En vidéo, écoutez l’entrevue avec le spécialiste de la rémunération et président de Saucier Conseil, Richard Saucier.
Argent
La rémunération de certains cadres de grandes compagnies soulève de nombreuses questions, ici comme aux États-Unis et en Europe.
Le quotidien The Globe and Mail révélait notamment que le patron de Manuvie, Dominic D'Alessandro, a touché en 2008 13,25 millions $ US et qu’il touchera en 2009 12,6 millions $ US…. pour cinq mois de travail.
Puis, un peu plus tôt cette semaine, on apprenait que le nouveau PDG de la Caisse de dépôt et placement du Québec, Michael Sabia, pouvait espérer toucher une généreuse pension après seulement cinq années de service, offre qu’il a déclinée.
Pour le spécialiste de la rémunération et président de Saucier Conseil, Richard Saucier, bien que le dévoilement de ces données tombe à un bien mauvais moment, il faut bien voir que ces fourchettes de salaires ne concernent qu’un très petit nombre de cadres au Québec.
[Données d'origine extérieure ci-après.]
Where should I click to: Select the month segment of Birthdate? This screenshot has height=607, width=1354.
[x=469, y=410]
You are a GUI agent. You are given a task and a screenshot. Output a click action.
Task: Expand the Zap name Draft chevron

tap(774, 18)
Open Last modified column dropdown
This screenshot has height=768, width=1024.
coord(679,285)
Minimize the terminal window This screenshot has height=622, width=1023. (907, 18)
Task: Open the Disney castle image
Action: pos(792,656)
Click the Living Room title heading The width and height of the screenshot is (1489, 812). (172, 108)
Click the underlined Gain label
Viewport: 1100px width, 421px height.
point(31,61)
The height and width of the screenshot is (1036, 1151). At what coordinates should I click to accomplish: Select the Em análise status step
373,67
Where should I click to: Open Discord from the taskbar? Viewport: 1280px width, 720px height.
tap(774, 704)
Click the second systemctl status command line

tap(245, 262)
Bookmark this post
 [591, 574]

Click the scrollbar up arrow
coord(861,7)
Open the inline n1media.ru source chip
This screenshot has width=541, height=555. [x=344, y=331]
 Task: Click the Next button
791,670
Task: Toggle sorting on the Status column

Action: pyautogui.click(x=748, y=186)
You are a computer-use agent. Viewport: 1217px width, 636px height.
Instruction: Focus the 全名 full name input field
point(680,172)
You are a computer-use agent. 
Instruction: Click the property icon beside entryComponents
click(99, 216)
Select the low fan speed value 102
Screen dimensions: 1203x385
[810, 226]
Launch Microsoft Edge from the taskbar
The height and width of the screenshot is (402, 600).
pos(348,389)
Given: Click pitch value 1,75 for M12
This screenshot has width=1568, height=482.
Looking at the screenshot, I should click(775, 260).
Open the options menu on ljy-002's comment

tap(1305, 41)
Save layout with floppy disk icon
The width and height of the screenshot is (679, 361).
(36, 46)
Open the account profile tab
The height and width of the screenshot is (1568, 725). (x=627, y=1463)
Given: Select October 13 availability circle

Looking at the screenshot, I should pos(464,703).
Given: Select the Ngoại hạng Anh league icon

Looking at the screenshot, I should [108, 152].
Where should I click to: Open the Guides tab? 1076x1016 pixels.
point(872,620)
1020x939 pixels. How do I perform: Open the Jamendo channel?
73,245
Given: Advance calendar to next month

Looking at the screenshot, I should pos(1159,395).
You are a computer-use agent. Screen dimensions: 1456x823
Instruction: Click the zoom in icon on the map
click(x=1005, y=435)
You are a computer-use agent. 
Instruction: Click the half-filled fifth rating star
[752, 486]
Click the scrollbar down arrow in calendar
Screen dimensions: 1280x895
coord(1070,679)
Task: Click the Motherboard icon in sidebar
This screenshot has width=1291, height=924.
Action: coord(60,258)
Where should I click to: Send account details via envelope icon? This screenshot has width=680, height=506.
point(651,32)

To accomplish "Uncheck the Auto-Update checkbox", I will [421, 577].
En outre, le secteur bancaire semble avoir développé une culture de la rémunération dont on peine à trouver la pleine légitimité. «Dans le secteur financier, il y a beaucoup de gens qui font beaucoup d’argent pas nécessairement de façon justifiée», remarque M. Saucier.
Maintenant, est-ce que les salaires astronomiques et les primes exclusives sont appelés à disparaître compte tenu de la grogne qu’ils génèrent dans l’opinion publique? Richard Saucier estime que la manière dont agira l’administration Obama dans le dossier des primes chez AIG va nécessairement influencer la suite des choses ici.